Task requirements —
Copy out, word for word, the records from the first line down to and including the line containing "In order to click".

Records provided —

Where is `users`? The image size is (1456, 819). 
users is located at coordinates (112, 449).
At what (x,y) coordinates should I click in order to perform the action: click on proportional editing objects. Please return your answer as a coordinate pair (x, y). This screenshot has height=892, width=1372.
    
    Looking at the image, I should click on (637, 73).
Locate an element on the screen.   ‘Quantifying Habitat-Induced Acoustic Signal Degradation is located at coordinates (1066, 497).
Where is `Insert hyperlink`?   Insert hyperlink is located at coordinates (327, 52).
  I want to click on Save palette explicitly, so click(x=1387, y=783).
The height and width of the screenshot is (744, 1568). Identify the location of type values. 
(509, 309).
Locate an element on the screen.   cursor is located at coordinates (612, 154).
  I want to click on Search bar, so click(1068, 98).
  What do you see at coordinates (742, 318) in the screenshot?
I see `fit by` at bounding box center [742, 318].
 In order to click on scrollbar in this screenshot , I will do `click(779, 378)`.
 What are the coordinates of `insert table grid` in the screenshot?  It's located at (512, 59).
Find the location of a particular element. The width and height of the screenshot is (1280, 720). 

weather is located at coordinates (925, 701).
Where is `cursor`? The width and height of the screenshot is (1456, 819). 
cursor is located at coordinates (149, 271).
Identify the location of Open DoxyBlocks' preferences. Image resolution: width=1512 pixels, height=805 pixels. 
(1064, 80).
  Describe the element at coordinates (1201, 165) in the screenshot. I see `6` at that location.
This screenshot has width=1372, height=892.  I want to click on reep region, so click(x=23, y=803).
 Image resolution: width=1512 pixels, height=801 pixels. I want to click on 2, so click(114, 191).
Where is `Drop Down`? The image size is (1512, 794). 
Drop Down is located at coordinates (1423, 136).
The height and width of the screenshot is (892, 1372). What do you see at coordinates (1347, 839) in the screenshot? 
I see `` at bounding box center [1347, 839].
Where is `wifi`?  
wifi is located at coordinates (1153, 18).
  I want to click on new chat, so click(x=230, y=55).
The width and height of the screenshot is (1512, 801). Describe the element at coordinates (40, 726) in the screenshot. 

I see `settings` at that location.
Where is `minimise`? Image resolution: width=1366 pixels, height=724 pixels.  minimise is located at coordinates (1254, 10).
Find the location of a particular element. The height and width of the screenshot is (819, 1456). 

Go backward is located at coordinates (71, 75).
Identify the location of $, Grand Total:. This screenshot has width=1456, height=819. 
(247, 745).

Output —
Where is `users`? The image size is (1456, 819). 
users is located at coordinates (112, 449).
At what (x,y) coordinates should I click in order to perform the action: click on proportional editing objects. Please return your answer as a coordinate pair (x, y). This screenshot has height=892, width=1372.
    
    Looking at the image, I should click on (637, 73).
Locate an element on the screen.   ‘Quantifying Habitat-Induced Acoustic Signal Degradation is located at coordinates (1066, 497).
Where is `Insert hyperlink`?   Insert hyperlink is located at coordinates (327, 52).
  I want to click on Save palette explicitly, so click(x=1387, y=783).
The height and width of the screenshot is (744, 1568). Identify the location of type values. 
(509, 309).
Locate an element on the screen.   cursor is located at coordinates (612, 154).
  I want to click on Search bar, so click(1068, 98).
  What do you see at coordinates (742, 318) in the screenshot?
I see `fit by` at bounding box center [742, 318].
 In order to click on scrollbar in this screenshot , I will do `click(779, 378)`.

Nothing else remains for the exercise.